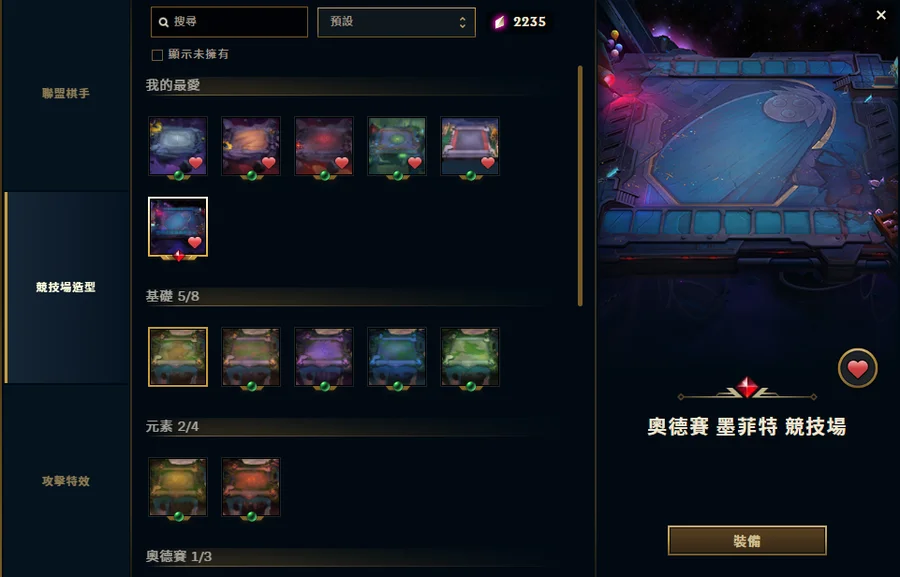The image size is (900, 577).
Task: Choose the orange-red arena in 元素 section
Action: [x=251, y=487]
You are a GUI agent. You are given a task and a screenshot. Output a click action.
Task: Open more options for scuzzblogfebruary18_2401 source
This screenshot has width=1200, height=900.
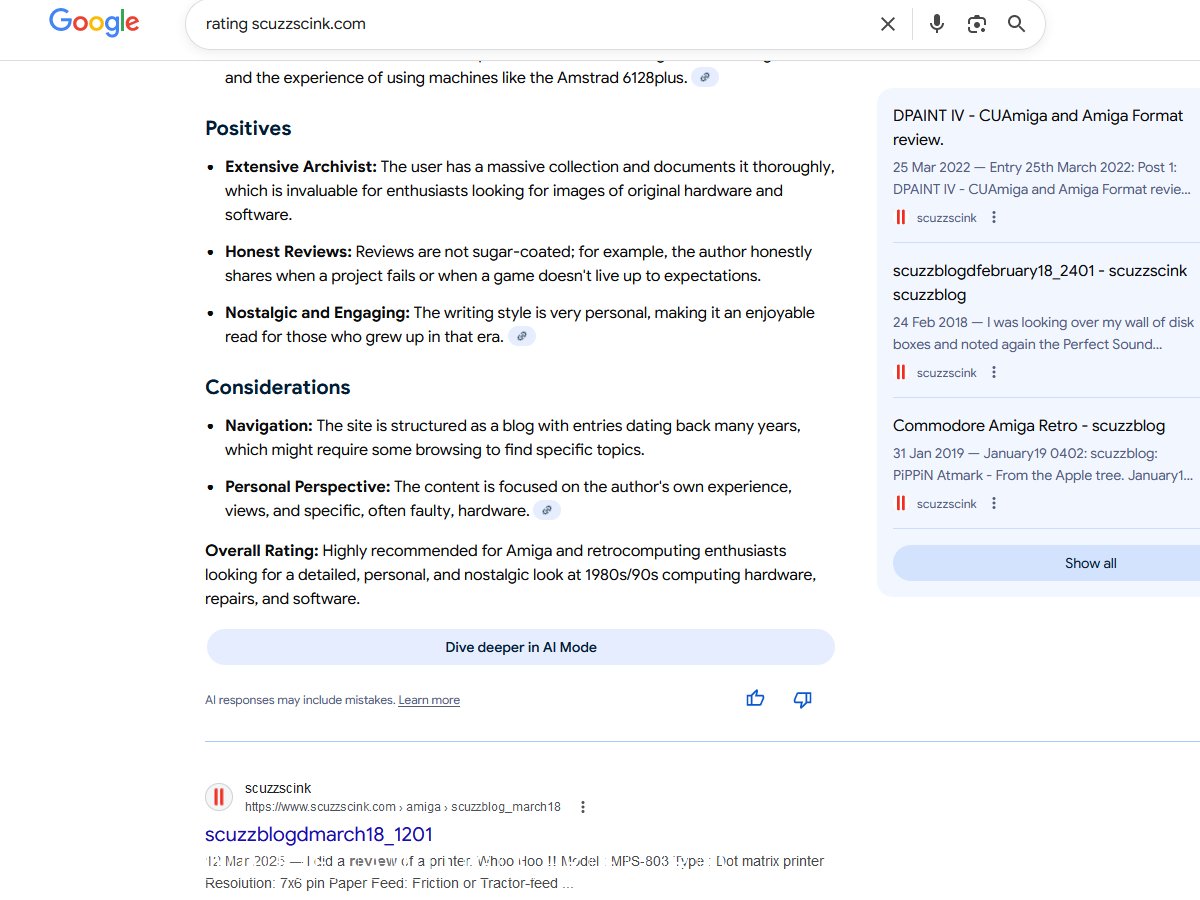coord(994,372)
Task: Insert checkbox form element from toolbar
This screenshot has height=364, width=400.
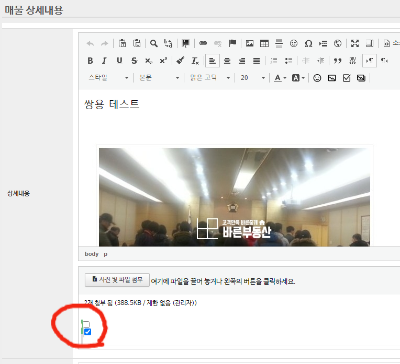Action: coord(346,78)
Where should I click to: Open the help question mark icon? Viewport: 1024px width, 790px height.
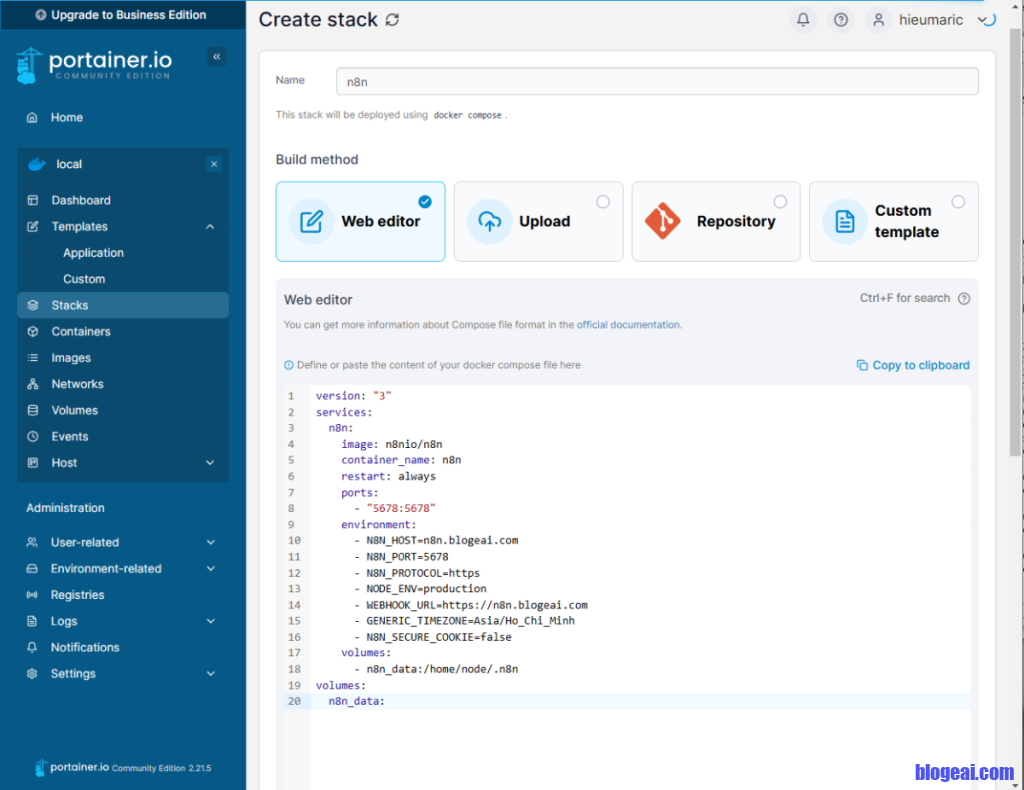[x=840, y=20]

++++++

» Exercise goal
The copy you give must run from the line containing "Where should I" through the last line of the records, exactly, with the pictures left out.

» Exercise response
Where should I click to: Open the help question mark icon? Viewport: 1024px width, 790px height.
[x=840, y=20]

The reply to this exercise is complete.